Painting by Giovanni Battista Moroni

The Portrait of Alessandro Vittoria is an oil on canvas painting created by Italian painter Giovanni Battista Moroni, in 1551–1552. It is held at the Kunsthistorisches Museum, in Vienna.

==History and description==
The painting is an early work by the artist. The canvas depicts a young man identified with the Italian sculptor Alessandro Vittoria, based on the numerous works that portrayed him. Moroni and Vittoria were both very young at the time of the portrait. Moroni depicts the artist on his working, in a young age, with thick hair, contrary to the later portraits, which depict him older and with a receding hairline. The sculptor wears a shirt with the sleeves rolled up, holding an ancient nude sculpture with both hands, while looks at the viewer. Moroni therefore wanted to indicate the activity of the subject and his interest and respect for classical works. The painting anticipates the depiction of subjects in their working places, of which the best known example by Moroni would be The Tailor, of a more mature age.

The sculptor and Moroni probably met in the years 1551-1552 when they were in Trento.
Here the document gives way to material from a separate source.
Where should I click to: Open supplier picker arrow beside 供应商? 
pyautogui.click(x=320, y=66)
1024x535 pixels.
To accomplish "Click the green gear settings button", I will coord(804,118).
Moroni was in the city at the time of the Council of Trento, to paint the portraits of the two Madruzzo brothers and other personalities who were attending the event. A possible inspiration for the painting was the Self-Portrait Holding a Sculpture, by Tintoretto.

==Provenance==
The inventories demonstrate that the painting was originally at Vittoria's personal collection. It was Bartolomeo della Nave, from Bergamo, who bought the painting and other artworks, after the sculptor's death, after 1608.
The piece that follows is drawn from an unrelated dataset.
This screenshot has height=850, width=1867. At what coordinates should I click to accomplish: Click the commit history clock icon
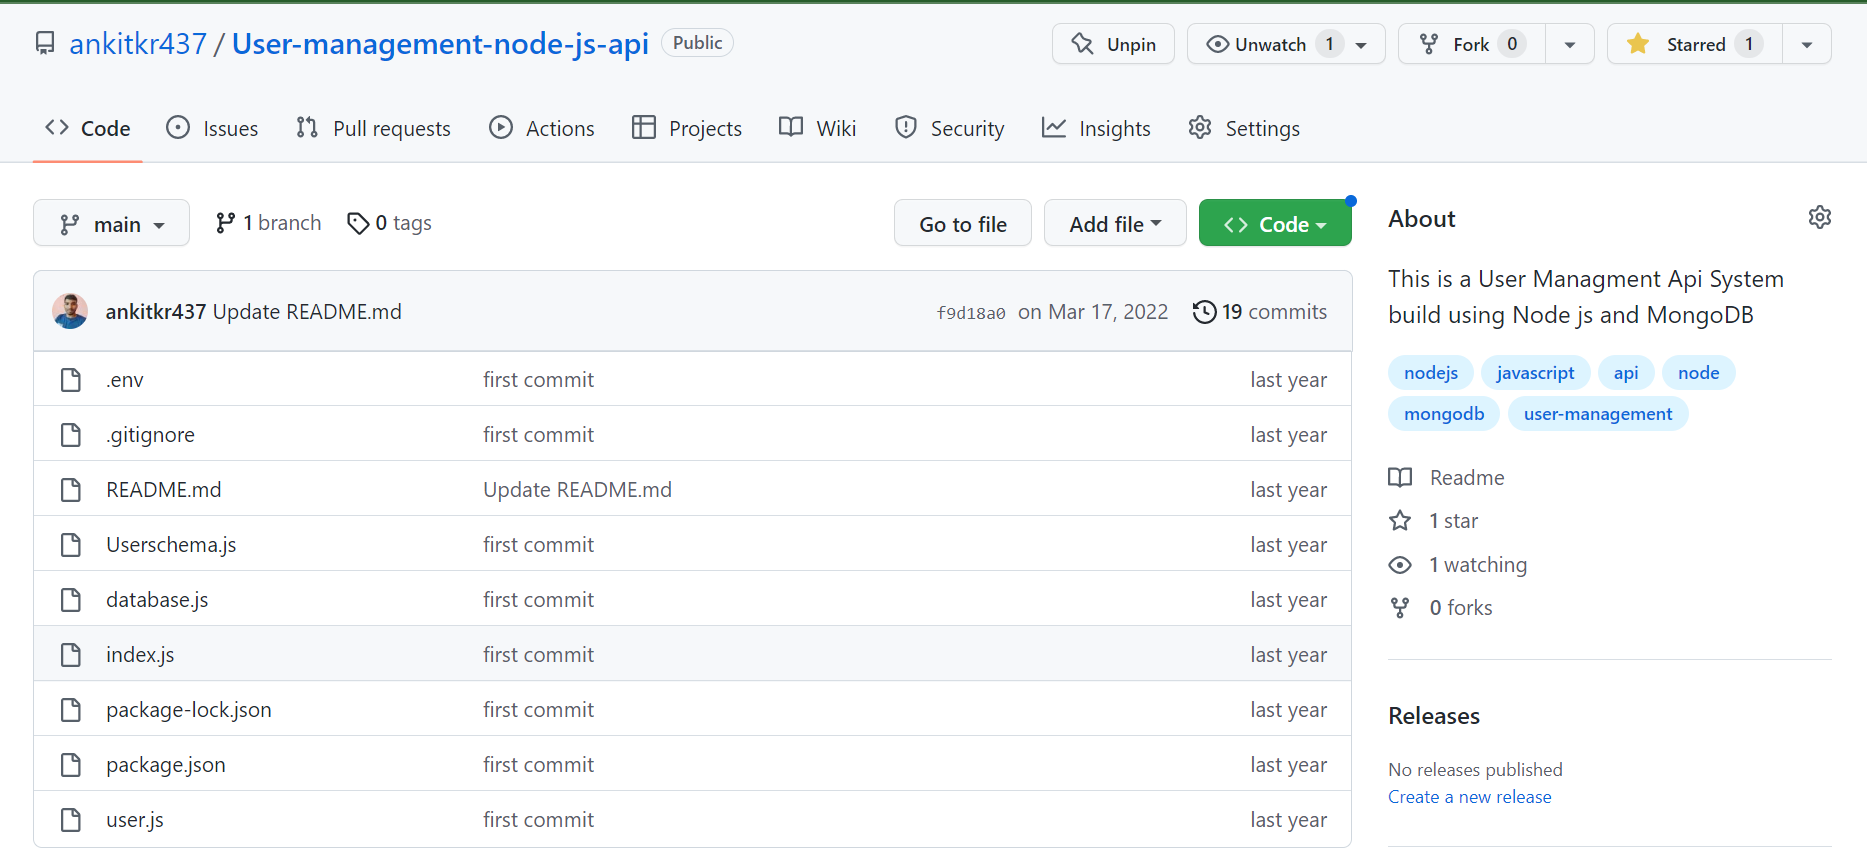coord(1204,312)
The painting was later part of an art collection that was meant to be sold in England in 1636 by the Viscount Feilding, ambassador in Venice, to his brother-in-law, James Hamilton, 1st Duke of Hamilton. The earl had purchased the canvases belonging to the collection of Bartolomeo della Nave, who was kept in Vienna. The paintings however were never shipped to England. It turns out that in 1651 they were owned by the Archduke Leopold Wilhelm of Austria, as listed in the documentation of 1659, when however the current one was wrongly attributed to Titian. Later it was believed to be the portrait of the architect Jacopo Sansovino. Many years later finally it was considered to be a portrait of Alessandro Vittoria, according to the documentation.